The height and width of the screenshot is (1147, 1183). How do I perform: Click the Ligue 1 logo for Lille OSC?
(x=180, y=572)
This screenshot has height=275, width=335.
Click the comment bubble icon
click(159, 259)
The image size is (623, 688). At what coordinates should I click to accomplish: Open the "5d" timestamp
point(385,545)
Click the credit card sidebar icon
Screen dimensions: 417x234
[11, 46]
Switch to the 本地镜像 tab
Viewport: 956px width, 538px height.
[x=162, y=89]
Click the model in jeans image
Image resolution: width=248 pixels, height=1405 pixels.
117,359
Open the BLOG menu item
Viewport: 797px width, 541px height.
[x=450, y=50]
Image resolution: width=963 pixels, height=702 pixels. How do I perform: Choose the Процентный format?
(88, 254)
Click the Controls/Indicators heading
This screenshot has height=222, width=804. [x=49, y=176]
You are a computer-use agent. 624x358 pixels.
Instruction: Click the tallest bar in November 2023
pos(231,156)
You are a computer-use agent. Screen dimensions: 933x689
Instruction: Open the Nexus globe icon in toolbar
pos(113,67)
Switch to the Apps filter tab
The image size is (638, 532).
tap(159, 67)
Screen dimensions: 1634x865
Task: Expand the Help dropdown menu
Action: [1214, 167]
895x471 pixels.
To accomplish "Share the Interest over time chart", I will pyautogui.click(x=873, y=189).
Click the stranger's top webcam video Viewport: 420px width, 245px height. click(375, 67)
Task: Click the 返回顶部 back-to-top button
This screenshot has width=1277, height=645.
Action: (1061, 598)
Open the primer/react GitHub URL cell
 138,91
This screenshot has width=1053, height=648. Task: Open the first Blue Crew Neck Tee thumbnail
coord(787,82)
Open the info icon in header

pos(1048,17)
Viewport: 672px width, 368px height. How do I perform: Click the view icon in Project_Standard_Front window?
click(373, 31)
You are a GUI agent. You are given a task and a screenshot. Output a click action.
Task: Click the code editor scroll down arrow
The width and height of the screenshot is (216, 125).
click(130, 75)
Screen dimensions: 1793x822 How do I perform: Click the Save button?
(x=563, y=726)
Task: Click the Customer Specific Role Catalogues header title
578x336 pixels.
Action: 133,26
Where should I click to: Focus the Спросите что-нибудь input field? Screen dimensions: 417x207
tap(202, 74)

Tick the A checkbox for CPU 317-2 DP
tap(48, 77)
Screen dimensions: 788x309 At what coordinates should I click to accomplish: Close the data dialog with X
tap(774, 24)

§ **What the exercise asks**
Restate the material word for word.

§ **Task result**
The height and width of the screenshot is (1147, 1183). How do I perform: Click the Ligue 1 logo for Lille OSC?
(x=180, y=572)
This screenshot has height=275, width=335.
Click the comment bubble icon
click(159, 259)
The image size is (623, 688). At what coordinates should I click to accomplish: Open the "5d" timestamp
point(385,545)
Click the credit card sidebar icon
Screen dimensions: 417x234
[11, 46]
Switch to the 本地镜像 tab
Viewport: 956px width, 538px height.
[x=162, y=89]
Click the model in jeans image
Image resolution: width=248 pixels, height=1405 pixels.
117,359
Open the BLOG menu item
Viewport: 797px width, 541px height.
[x=450, y=50]
Image resolution: width=963 pixels, height=702 pixels. How do I perform: Choose the Процентный format?
(88, 254)
Click the Controls/Indicators heading
This screenshot has height=222, width=804. [x=49, y=176]
You are a computer-use agent. 624x358 pixels.
Instruction: Click the tallest bar in November 2023
pos(231,156)
You are a computer-use agent. Screen dimensions: 933x689
Instruction: Open the Nexus globe icon in toolbar
pos(113,67)
Switch to the Apps filter tab
The image size is (638, 532).
tap(159, 67)
Screen dimensions: 1634x865
Task: Expand the Help dropdown menu
Action: [1214, 167]
895x471 pixels.
To accomplish "Share the Interest over time chart", I will pyautogui.click(x=873, y=189).
Click the stranger's top webcam video Viewport: 420px width, 245px height. click(375, 67)
Task: Click the 返回顶部 back-to-top button
This screenshot has width=1277, height=645.
Action: (1061, 598)
Open the primer/react GitHub URL cell
 138,91
This screenshot has width=1053, height=648. Task: Open the first Blue Crew Neck Tee thumbnail
coord(787,82)
Open the info icon in header

pos(1048,17)
Viewport: 672px width, 368px height. How do I perform: Click the view icon in Project_Standard_Front window?
click(373, 31)
You are a GUI agent. You are given a task and a screenshot. Output a click action.
Task: Click the code editor scroll down arrow
The width and height of the screenshot is (216, 125).
click(130, 75)
Screen dimensions: 1793x822 How do I perform: Click the Save button?
(x=563, y=726)
Task: Click the Customer Specific Role Catalogues header title
578x336 pixels.
Action: 133,26
Where should I click to: Focus the Спросите что-нибудь input field? Screen dimensions: 417x207
tap(202, 74)

Tick the A checkbox for CPU 317-2 DP
tap(48, 77)
Screen dimensions: 788x309 At what coordinates should I click to accomplish: Close the data dialog with X
tap(774, 24)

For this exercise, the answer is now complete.